▸ **Task requirements**
Starting at the line that contains "This screenshot has width=1501, height=812.", output each line through the end of the data exactly, and nothing more.

▸ **Data for analysis**
++++++

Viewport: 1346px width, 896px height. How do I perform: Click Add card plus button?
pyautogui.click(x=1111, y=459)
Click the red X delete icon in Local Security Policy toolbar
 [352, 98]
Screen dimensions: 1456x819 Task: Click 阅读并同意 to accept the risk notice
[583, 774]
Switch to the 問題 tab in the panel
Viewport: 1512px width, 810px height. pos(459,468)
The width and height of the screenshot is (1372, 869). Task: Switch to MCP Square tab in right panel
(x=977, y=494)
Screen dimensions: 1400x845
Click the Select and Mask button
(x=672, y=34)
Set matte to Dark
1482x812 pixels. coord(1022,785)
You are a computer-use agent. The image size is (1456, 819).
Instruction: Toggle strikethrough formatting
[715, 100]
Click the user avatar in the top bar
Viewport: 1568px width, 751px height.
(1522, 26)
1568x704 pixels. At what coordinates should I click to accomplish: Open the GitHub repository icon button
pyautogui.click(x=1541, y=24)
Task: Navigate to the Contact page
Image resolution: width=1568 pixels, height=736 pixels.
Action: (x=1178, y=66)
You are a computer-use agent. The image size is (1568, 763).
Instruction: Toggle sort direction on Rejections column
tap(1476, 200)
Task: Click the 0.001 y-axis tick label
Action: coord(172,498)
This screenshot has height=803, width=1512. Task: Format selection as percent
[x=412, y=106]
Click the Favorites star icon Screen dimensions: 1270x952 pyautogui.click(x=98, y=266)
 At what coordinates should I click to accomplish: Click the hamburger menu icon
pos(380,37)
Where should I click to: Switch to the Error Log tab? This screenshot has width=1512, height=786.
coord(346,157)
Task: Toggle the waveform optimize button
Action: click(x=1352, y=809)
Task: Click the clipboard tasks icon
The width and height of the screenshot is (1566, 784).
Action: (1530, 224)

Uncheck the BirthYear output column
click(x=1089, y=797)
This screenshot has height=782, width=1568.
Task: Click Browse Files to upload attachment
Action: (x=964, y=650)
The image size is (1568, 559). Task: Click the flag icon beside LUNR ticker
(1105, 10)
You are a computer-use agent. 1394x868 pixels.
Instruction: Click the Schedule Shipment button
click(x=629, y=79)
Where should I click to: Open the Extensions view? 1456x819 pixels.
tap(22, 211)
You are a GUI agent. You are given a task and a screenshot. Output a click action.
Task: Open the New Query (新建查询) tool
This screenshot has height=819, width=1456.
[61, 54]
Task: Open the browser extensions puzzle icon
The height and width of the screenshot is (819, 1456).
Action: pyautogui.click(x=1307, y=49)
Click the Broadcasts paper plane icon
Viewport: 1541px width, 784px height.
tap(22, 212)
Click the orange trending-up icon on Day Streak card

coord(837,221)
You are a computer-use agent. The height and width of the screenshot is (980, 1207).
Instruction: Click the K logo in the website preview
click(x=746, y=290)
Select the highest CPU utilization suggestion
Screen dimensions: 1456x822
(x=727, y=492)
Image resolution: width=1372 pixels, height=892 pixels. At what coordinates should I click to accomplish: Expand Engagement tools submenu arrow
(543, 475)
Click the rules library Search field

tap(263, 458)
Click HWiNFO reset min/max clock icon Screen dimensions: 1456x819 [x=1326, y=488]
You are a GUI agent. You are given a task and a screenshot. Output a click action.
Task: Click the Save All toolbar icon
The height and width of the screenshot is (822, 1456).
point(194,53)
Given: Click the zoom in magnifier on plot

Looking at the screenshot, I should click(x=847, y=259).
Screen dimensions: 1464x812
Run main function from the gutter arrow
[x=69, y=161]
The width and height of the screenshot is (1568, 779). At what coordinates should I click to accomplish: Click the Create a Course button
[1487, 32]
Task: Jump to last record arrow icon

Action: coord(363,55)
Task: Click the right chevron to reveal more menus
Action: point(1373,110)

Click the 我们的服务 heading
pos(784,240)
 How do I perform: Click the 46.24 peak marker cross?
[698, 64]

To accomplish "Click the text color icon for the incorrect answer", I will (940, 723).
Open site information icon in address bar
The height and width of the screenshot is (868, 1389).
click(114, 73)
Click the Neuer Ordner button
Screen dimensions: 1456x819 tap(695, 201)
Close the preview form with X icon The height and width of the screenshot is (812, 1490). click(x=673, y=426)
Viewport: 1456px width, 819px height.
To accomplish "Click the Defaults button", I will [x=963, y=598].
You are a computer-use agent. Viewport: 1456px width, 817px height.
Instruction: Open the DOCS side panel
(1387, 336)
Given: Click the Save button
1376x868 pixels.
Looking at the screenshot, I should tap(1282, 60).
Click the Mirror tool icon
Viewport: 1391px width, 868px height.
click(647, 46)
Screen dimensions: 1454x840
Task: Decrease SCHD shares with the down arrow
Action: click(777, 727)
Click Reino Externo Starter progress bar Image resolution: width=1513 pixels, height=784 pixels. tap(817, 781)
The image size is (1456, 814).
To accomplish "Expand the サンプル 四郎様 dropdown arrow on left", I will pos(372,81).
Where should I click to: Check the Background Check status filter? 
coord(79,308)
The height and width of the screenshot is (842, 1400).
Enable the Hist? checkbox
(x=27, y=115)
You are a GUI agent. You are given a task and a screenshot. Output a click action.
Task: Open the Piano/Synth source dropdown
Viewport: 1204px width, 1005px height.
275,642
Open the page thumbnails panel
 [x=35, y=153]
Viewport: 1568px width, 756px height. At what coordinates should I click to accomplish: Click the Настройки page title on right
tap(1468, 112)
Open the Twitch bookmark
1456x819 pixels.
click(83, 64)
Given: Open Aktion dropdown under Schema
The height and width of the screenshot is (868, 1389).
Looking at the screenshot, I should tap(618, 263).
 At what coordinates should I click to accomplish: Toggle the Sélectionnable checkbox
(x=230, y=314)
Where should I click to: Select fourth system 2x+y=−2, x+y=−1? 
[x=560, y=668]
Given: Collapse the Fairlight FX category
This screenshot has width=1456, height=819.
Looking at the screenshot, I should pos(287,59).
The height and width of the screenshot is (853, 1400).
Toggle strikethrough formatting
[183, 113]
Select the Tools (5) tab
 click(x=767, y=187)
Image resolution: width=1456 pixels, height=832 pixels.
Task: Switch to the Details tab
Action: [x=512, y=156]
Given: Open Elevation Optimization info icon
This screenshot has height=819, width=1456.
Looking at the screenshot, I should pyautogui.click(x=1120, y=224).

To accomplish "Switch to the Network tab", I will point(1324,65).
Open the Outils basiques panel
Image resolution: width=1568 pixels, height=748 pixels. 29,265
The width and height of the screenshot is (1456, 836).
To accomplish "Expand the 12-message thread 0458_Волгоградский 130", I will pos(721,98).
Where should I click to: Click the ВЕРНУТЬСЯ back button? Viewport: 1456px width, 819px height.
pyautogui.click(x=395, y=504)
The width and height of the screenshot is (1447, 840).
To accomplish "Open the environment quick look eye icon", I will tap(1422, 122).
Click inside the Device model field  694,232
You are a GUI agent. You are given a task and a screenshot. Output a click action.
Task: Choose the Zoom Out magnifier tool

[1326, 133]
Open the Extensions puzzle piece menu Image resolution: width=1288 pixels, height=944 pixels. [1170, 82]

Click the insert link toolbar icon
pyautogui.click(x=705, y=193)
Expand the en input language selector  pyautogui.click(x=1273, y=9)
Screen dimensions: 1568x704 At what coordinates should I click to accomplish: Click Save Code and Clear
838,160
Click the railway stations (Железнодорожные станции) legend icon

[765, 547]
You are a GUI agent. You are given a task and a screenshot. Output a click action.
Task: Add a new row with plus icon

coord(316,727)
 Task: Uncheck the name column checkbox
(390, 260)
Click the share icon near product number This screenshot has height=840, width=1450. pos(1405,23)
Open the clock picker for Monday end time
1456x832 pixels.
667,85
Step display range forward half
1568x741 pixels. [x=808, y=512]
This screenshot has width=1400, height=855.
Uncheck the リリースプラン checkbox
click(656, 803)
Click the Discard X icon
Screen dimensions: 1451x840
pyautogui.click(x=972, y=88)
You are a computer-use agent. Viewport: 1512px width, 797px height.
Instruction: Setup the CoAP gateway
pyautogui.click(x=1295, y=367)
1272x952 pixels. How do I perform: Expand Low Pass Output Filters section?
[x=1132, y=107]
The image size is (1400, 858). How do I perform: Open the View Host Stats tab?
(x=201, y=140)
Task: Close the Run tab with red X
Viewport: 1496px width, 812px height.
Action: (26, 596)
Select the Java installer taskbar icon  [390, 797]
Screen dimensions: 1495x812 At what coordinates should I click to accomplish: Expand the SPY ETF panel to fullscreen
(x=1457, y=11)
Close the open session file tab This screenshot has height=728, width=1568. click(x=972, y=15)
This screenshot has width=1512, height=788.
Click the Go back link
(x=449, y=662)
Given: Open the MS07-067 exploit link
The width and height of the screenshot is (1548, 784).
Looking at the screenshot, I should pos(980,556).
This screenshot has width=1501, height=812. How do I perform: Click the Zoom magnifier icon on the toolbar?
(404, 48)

++++++

▸ **Completed exercise**
This screenshot has width=1501, height=812. How do I perform: Click the Zoom magnifier icon on the toolbar?
(404, 48)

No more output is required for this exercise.